05/07/04 — Eureka decides on installation of new sewer line

View Archive

Eureka decides on installation of new sewer line

By Sam Atkins
Published in News on May 7, 2004 1:59 PM

EUREKA -- The town board decided Thursday to have a new sewer line installed to its lagoons that can be used as needed.

This decision came after several months of trying to determine why the town is receiving abnormally high sewer bills from Fremont. The bills indicated a high amount of wastewater being pumped from Eureka's sewer system to Fremont.

Ray Lancaster, former Eureka commissioner, has been testing the meters and has made several reports to the board. Somehow Fremont is still showing that the town is pumping three times more gallons than it actually is, he said.
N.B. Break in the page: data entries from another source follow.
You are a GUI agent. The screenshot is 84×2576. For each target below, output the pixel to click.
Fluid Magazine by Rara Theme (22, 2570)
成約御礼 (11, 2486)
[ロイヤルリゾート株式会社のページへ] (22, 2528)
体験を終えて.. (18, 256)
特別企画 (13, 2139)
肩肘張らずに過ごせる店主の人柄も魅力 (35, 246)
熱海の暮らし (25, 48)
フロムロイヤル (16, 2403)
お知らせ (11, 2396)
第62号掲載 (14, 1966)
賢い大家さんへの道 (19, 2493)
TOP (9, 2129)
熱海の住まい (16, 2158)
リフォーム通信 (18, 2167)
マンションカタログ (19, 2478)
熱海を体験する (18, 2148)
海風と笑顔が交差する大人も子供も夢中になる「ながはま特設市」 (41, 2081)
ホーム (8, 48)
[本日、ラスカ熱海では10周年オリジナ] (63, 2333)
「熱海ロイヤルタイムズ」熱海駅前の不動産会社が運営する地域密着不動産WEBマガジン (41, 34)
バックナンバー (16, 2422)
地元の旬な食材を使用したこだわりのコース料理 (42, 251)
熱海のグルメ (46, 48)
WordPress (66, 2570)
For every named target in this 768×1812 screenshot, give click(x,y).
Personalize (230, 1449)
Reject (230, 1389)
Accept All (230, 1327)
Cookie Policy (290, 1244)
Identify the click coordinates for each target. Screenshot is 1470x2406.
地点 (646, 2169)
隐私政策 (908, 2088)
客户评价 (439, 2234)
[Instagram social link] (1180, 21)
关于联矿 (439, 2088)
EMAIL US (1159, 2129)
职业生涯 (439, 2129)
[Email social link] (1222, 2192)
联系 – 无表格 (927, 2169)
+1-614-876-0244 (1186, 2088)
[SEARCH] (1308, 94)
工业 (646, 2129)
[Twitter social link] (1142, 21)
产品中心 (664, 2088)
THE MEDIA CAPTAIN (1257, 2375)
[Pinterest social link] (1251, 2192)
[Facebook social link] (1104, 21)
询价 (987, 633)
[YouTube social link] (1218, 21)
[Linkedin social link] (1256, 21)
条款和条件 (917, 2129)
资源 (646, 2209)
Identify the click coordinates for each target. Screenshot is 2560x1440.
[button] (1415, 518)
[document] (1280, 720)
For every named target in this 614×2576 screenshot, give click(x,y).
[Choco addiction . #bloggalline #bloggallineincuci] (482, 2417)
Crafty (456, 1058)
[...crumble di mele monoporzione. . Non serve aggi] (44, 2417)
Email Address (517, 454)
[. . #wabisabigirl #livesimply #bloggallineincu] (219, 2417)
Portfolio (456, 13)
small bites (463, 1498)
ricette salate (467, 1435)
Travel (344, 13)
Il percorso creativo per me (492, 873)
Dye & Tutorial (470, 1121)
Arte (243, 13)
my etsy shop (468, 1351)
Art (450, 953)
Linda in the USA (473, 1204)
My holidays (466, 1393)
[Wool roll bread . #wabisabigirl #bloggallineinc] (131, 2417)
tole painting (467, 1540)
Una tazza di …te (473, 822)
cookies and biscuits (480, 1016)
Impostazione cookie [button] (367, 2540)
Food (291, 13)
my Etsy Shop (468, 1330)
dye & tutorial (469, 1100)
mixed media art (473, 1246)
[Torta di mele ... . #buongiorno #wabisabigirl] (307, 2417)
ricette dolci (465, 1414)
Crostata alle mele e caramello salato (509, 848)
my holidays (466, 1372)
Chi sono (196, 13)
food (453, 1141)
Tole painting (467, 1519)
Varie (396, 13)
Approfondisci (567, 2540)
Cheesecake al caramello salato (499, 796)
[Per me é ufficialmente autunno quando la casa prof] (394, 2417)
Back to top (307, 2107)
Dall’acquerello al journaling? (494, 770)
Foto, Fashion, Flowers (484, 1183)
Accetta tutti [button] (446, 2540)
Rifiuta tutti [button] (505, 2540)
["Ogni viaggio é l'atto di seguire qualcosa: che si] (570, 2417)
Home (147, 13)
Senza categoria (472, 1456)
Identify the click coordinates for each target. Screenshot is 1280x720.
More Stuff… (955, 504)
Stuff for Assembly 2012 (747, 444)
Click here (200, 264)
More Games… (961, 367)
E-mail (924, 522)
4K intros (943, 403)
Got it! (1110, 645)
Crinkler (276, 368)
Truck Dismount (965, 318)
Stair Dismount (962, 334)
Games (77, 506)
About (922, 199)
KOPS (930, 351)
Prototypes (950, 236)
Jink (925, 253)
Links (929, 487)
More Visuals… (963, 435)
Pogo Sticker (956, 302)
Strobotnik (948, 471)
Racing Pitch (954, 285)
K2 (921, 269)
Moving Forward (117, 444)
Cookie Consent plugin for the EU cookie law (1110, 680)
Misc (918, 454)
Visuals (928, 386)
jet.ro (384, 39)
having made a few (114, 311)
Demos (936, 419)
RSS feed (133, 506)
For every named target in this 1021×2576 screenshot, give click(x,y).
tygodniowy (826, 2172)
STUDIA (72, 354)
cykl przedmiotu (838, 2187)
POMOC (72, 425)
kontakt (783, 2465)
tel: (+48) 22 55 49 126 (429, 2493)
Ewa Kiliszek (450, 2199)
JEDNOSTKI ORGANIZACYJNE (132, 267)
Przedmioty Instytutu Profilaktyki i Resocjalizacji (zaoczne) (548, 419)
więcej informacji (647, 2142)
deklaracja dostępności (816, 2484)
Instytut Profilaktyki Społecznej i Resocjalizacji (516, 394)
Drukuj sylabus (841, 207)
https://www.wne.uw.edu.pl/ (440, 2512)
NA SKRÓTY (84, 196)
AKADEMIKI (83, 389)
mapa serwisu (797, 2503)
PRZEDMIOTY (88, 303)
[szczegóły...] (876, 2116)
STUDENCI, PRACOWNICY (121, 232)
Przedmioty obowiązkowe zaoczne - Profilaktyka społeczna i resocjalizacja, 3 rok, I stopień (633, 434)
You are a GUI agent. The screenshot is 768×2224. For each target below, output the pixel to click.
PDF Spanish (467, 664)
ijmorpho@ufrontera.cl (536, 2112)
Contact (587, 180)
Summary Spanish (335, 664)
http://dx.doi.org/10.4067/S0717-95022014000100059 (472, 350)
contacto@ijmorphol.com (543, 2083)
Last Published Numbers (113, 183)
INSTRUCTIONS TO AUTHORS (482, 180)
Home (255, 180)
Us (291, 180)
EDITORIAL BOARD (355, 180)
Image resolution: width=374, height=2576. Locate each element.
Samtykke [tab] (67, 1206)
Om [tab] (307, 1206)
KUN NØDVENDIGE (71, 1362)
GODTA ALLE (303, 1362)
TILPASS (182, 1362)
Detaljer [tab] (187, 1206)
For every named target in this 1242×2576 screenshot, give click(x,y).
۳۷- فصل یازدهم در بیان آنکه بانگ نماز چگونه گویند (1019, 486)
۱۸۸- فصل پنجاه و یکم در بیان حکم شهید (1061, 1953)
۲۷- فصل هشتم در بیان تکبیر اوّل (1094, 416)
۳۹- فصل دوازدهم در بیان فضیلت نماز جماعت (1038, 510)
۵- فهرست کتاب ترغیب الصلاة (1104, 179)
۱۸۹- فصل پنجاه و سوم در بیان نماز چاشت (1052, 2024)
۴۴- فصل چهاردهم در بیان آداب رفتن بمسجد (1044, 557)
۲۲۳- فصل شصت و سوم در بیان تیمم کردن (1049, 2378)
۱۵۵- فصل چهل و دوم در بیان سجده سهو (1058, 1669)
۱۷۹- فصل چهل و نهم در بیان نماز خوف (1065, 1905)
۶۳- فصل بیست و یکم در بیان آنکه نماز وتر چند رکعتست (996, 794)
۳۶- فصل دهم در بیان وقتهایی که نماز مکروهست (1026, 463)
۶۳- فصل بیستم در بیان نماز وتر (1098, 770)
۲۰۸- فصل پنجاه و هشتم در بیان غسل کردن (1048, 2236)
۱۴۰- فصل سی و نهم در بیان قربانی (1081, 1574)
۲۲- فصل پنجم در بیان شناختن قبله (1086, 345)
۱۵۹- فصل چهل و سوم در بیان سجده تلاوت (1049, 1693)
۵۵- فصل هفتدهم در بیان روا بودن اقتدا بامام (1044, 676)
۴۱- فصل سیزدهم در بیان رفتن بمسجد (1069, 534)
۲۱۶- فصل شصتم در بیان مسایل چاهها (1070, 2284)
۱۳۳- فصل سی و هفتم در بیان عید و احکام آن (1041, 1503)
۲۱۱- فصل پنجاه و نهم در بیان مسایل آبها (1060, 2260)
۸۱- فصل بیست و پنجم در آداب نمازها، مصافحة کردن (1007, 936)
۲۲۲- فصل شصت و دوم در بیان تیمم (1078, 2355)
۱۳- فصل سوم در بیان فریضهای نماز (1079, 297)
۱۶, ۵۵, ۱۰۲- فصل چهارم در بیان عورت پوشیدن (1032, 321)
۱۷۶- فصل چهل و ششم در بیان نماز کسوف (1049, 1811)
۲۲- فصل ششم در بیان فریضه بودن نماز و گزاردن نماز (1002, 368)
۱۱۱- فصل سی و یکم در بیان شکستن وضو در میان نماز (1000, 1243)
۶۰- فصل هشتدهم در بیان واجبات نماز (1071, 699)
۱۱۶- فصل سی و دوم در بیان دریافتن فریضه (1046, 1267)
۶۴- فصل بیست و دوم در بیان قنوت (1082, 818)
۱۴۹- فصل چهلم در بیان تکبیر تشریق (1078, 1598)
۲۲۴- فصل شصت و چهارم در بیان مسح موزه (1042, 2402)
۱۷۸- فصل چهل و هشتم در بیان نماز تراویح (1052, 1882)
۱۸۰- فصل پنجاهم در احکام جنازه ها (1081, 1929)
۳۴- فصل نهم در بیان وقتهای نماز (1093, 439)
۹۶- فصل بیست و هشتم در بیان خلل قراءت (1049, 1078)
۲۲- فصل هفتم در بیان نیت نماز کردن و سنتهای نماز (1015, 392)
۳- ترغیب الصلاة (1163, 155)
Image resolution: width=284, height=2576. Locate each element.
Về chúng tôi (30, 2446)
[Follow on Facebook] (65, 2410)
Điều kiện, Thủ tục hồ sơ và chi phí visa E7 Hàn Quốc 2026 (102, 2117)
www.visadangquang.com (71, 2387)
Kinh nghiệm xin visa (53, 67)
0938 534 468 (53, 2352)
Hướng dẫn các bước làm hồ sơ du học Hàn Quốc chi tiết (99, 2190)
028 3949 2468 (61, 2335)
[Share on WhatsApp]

The town received a quarterly total bill for $22,787.83 and Lancaster said that may be the lowest bill it would get all year. Multiplying that total by four and adding internal expenses would result in a cost of around $100,000 for the year, which is as much as the town's entire budget.

"It's too much money for the town to be forking out," added Lancaster.

Mayor Randy Bass said that another problem is the increase in rainfall that has infiltrated the system. The infiltration has caused the flow meters to indicate that the town is pumping six to seven times more gallons of wastewater to Fremont than it should be, he said.

There has been a discussion with Fremont and it agreed that Eureka would be charged according to what it thinks it is pumping. If they cannot determine what is wrong, it will have to pay the rest, said Bass.

The board has sent a letter asking Mike Acquesta, town engineer, to install the new sewer line to divert the wastewater to the town's existing sewer lagoons. Al Hodge with the N.C. Division of Water Quality has authorized the town to do it. The two-valved line will allow the town to divert wastewater to its existing lagoons and to discharge into the Fremont conveyance line.

After it is installed, the town will have to get final approval from Hodge. Lancaster does not expect the materials for the line to cost much.

"The town has no intentions of diverting wastewater to the lagoons unless the state approves it," he said.